“If you want to build a ship, don’t gather people together to collect wood and don’t assign them tasks and work, but rather, teach them to long for the endless immensity of the sea.” Saint-Exupery
Ok – so I don’t get out on the water that often, and I’m a cyclist so I tend to write about that. As a cyclist, there are a variety of things I’m always thinking about. I’m thinking about my weight a bit too often, I think about how my bike is working, I think about my form on the bike, and of course, how fit I am. These are all things that I work on constantly. Each component makes me a better rider if I can have small improvements in any area. There is a joy to riding well, but that’s not really why I ride. Climbing up Mt Tam in the bay area north of San Francisco, there is a descent off the back side that goes towards Stinson beach (Panoramic if any of you are in the Bay Area). You start the descent in the trees, and it’s one of those nice, curvy, fast descents. There is a point however that only lasts for 2 seconds when you break through the trees, and a scene of 180 degree views of Pacific Ocean opens up in front of you. You have Stinson Beach below, blue sky above, and one of the most breathtaking views in the world. Without all the little components of fitness, great bikes, etc, you can’t really do this ride. But the ride is not about the component parts – it’s about that 2 seconds of pure joy. We build things in order to increase our achievement and experience. If all I did was work on my bike to get fit, I’d have been out of cycling years ago. I spend hundreds of hours on the bike just for those 2 seconds.
When we deploy anything in HR (or really anywhere in our businesses), we do a fantastic job of crafting communications and training programs. We are amazing at making sure people know what is going on and what to do. We last think we are great about behavioral change – getting people to not only know what is going on and what to do, but actually wanting do it repetitively over time. This is where we are wrong. I’m not sure we are at all any good at behavioral change. Changing behaviors has nothing to do with pounding people over the head with information, and forcing them to do new activities because the old way of doing things has been completely removed. Yeah, we can get people to do a task or process by edict, but 100% compliance to the change does not actually mean you had 100% adoption or engagement.
What we often forget is the importance of audience analysis. “What’s in it for me” changes not only with every population type, but with every person. I’m not advocating that you go through and figure out what every manager in your organization wants when you deploy a new manager self service application, but it’s probably worth the time to spend extra time here segmenting the population to gain greater understanding. Let’s face it, we are always rolling out processes and technologies saying that there will be a dramatic improvement of efficiency or effectiveness for our business. We know intuitively that these outcomes only happen if our audience adopts and engages.

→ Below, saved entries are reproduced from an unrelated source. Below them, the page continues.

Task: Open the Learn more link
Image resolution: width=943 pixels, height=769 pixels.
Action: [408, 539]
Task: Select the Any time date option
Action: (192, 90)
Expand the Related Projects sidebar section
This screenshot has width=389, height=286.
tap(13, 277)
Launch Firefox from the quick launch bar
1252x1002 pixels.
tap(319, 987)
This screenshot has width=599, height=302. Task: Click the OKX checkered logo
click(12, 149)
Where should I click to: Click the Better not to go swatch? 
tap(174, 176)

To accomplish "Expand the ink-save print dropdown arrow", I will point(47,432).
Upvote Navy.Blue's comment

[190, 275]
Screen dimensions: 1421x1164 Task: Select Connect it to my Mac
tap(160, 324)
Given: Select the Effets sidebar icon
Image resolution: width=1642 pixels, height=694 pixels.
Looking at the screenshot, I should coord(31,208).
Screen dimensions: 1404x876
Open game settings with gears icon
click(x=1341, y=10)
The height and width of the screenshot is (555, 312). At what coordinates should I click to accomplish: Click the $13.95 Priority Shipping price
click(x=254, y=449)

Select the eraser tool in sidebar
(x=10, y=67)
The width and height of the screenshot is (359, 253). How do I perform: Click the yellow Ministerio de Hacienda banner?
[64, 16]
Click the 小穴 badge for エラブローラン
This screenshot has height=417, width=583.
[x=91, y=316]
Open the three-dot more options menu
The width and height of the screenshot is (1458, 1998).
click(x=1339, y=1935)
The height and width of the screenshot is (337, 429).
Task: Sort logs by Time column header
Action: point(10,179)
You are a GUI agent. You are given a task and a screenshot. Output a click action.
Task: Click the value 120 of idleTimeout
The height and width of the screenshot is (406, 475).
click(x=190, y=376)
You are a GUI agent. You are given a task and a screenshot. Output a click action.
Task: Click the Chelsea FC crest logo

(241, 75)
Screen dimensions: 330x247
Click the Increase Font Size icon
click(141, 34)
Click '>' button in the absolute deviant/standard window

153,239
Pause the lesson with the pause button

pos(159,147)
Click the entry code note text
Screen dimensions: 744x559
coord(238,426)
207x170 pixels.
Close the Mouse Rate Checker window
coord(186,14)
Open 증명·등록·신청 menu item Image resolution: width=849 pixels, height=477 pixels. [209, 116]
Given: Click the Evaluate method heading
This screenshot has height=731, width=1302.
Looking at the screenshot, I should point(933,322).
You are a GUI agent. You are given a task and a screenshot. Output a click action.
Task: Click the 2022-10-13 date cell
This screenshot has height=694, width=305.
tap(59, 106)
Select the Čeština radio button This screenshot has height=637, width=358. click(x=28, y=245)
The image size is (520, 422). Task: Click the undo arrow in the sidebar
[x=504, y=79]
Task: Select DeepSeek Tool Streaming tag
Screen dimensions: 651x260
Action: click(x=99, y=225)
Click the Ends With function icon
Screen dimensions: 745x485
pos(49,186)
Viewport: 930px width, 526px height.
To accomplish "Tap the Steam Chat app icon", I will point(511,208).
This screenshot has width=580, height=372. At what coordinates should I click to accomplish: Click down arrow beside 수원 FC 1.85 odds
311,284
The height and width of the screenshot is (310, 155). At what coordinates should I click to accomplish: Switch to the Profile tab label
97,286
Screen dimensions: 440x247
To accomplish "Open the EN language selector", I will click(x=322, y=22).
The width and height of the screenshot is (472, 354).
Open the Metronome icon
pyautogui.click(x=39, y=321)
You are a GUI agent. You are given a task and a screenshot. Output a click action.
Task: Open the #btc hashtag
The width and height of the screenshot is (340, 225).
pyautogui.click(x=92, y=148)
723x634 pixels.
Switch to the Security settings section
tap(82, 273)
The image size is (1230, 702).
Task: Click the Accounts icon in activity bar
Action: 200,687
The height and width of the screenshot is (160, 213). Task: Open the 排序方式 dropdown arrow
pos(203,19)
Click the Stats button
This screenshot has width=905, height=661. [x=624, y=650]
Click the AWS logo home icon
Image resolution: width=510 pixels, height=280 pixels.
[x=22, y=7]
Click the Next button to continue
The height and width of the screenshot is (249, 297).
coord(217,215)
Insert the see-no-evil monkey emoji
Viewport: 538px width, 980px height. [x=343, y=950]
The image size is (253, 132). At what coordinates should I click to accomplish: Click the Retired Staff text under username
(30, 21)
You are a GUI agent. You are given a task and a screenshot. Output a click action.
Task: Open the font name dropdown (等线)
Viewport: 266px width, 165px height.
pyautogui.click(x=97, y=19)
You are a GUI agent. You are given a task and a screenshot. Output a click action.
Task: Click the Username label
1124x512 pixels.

4 things you can do differently to improve your audience analysis:
- Don’t wait until you have a major process or technology implementation to figure out your people: Chances are that you will roll out processes and technologies to your populations repetitively over the year(s). What drives a population really is not going to change that much over the short and mid term. Why not do the work up front and use the basic drivers every project? Then all you have to do is connect those drivers to the specific project you’re deploying. The first part of budget to get cut is the strategic change management stuff, so why not do that up front so it’s not part of any specific project’s budget?
- Increase the segmentation of your populations: I hope you don’t think that managers are managers the world over. There may be significant differences in wants and needs based on countries, business units, age, and any other number of dimensions. Figure out dimensions drive difference in your organization and focus on those areas for each population.
- Don’t forget to tie into the business strategy: How often do we connect the projects to the benefits, but we then forget to connect those benefits to the department, unit or business strategy? Assuming that your employees are engaged to the business goal, this is easy low hanging fruit to exploit. “It will make the transaction faster for you to process” is all good, but if you don’t point out how/why the manager is driving business outcomes, you’ve failed to maximize the change impact.
- Figure out who your evangelists are: We’re pretty good at putting together focus groups of managers who can help us spread the word. We use these people as advisors and they help us test. But we don’t really have that much success with having them evangelize for us. We’re afraid they won’t have time to get on a training webinar to talk about their experience (they can record a video and only do it once, you know) or we simply don’t plan far enough in advance to lever them during the deployment. The truth is, employees and managers don’t really care what we in HR have to say – the 5 minutes one of their peers takes to talk to them is 100 times more valuable.
- Nope – I really don’t expect that any of our change management activities will convert any business process into 2 seconds of joy, but we’re not even close to that. For many of us, our change management activities are the pre-ride check of putting air in the tires and making sure the gear shifters work. We’re not actually even riding the bike yet. There’s a lot of improvement to be made.